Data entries
======
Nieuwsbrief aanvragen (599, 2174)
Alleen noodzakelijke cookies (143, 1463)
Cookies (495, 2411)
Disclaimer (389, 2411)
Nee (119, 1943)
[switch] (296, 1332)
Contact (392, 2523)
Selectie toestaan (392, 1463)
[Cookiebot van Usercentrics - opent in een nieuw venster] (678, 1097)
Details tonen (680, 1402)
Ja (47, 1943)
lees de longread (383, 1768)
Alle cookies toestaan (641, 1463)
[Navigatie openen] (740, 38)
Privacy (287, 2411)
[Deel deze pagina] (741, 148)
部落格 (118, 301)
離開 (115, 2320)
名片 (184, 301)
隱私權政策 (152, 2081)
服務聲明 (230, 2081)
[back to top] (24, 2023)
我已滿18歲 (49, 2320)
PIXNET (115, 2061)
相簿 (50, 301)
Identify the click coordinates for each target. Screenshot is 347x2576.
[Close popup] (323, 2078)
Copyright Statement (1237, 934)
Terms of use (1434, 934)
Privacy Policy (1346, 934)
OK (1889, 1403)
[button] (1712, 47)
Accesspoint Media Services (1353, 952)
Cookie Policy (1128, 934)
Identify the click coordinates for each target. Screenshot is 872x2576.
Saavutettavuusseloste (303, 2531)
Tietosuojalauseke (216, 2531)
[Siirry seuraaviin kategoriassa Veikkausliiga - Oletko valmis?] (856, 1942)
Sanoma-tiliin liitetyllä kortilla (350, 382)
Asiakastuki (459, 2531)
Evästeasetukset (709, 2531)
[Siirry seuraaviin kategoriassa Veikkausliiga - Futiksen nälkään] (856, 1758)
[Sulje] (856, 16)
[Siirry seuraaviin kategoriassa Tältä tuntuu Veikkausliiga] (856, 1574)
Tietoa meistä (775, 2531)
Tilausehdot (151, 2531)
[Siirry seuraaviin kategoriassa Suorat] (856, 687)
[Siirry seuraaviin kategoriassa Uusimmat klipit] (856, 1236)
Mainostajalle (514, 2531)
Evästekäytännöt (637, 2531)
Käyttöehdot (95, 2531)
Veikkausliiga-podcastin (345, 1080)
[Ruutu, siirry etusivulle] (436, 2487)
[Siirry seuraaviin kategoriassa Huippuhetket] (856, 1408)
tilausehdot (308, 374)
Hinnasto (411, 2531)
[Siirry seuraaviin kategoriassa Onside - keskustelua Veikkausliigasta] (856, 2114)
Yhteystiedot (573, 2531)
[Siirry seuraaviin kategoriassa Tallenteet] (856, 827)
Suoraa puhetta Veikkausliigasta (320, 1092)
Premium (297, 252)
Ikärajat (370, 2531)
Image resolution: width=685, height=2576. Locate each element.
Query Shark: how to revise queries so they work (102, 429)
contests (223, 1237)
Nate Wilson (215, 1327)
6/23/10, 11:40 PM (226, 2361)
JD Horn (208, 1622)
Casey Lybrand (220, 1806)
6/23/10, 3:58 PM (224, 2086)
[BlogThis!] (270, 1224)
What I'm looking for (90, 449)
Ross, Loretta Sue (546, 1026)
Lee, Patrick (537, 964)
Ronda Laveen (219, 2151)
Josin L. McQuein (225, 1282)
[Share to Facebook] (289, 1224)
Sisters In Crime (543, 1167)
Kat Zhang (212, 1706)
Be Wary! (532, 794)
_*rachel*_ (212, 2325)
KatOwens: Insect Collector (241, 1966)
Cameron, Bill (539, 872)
======
■ **The problem**
Within the entries above, work out the number of lines that include the string "Veikkausliigasta" and give only that.

■ **Exercise output**
2